Uma vez
estava num show e na minha frente tinha um rapaz alto. Percebi num dado momento
que o rapaz usava um fone de ouvido, e como a tela era grande, pude ver que ele
estava no what’s app. Na hora fiquei abismado, onde estava aquele rapaz? Eu o
via ali, atrapalhando minha visão, mas não tenho certeza se ele sabia onde
estava.
Aliás, somos
muitos os que por vezes ficamos off-line do mundo off-line. Não apenas viajando
em nossos devaneios, mas acessando e interagindo com outros mundos.
A internet e
as redes sociais ajudam a criar essa noção de que o mundo é muito mais que o
nosso quintal, que as possibilidades de uma boa vida estão por todos os lados.
Estar imune a tamanha tentação é quase impossível.
A angústia
que sinto diante das possibilidades que a internet mostra, é a mesma que sinto quando
estou em um sebo querendo comprar livros. Eu tenho pouco dinheiro e existem
muitos livros, mas eu não sei qual levar, quando escolho um, percebo que deixei
outros duzentos bons para trás.
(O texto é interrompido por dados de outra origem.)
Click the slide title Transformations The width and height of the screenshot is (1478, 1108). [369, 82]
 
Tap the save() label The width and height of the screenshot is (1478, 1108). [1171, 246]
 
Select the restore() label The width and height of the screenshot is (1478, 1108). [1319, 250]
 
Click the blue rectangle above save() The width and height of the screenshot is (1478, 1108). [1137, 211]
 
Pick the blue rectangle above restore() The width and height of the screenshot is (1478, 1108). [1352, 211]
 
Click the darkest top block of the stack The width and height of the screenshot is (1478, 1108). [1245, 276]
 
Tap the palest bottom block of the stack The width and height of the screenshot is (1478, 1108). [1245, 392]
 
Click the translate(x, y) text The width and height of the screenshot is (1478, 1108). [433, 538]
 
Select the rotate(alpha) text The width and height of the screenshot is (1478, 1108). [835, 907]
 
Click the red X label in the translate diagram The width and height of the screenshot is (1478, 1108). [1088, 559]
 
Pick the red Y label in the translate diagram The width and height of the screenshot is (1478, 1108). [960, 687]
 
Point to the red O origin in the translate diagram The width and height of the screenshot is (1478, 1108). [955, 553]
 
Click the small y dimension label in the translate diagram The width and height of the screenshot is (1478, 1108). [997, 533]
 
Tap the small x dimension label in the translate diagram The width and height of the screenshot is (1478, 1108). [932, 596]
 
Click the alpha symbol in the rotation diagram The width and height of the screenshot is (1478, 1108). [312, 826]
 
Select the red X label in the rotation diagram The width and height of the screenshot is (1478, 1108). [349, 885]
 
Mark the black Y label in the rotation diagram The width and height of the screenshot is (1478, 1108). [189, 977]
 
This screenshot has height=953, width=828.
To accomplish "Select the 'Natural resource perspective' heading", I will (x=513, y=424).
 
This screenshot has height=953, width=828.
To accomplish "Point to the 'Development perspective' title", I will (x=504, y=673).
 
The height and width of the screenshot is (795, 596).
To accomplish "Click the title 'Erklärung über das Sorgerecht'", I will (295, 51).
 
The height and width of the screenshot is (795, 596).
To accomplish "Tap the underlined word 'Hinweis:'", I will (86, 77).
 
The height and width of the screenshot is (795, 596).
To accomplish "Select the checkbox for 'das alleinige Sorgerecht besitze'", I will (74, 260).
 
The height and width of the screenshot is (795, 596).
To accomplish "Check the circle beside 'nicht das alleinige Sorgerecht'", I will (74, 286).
E do mesmo jeito que não consigo comprar todos
os livros, não consigo viver todas as possibilidades que a vida oferece. O
problema é que o primeiro não causa sofrimento (só um pouquinho), mas o segundo
causa.
E a consequência
disso pode ser o que disse, surfamos na superfície das coisas para não gastar
muito tempo e esforço em coisas mais profundas, e assim termos tempo para viver
um pouco cada possibilidade que aparentemente considerarmos viável.
Esta
superficialidade se estende a relação com as pessoas, porque se antes valia a
pena dar a vida para fazer uma relação durar, hoje, ao olharmos ao redor e
vermos que há tantas opções, que há tantas formas de aliviarmos a dor, de
evitarmos o sofrimento, talvez cada vez mais vamos querer nos esforçar menos.
Li uma
notícia certa vez, que o facebook pode causar infelicidade nas pessoas. Uma das
razões é o fato de você ver pessoas felizes o tempo todo, e ao olhar para si
próprio, perceber que não é tão feliz ou não faz tantas coisas legais como
estas pessoas.
[Há quem chame isso de inveja branca, que é
uma expressão nonsense. Primeiro por causa da ideia de que as coisas brancas
sejam boas; segundo porque a inveja é um sentimento de tristeza perante a
felicidade do outro, ou seja, independente da cor que se queira dar, continua
sendo inveja].
Até nos
jogos de vídeo game, que costumam ser ambientes de competição, se tem arrumado
formas de se evitar o sofrimento. Tem um jogo de corrida que quando você erra
uma curva, rodopia ou qualquer coisa assim, tem um botão que você aperta e seu
carro volta antes do erro (fora os autosavings).
Com tantos
atrativos, a vida on-line tem tudo para engolir a vida off-line. Bom, esse
engolir pode significar muita coisa, porque por mais que tentemos escapar da
vida real, ela continua e ela prevalece. Portanto considero ideal o
entendimento dessa relação da vida on-line com a off-line, de forma que possamos
encontrar o caminho do meio, fazer com que as possibilidades da vida on-line,
nos mostrem caminhos melhores na vida off-line.
[Um pouco antes de fechar o post, vi uma notícia de uma menina que morreu num acidente de moto no Paraguai. Ela bateu na traseira de um caminhão que estava parado. Em suas mãos, um celular... Agora ela está off-line para sempre.]
Saudações, de seu leitor.
Este post é uma
resposta para uma das cartas que Zygmunt Bauman publicou
na revista italiana La Repubblica delle Donne
entre 2008 e 2009, que depois foram reunidas e editadas para o livro 44 Cartas ao Mundo Líquido Moderno (Zahar).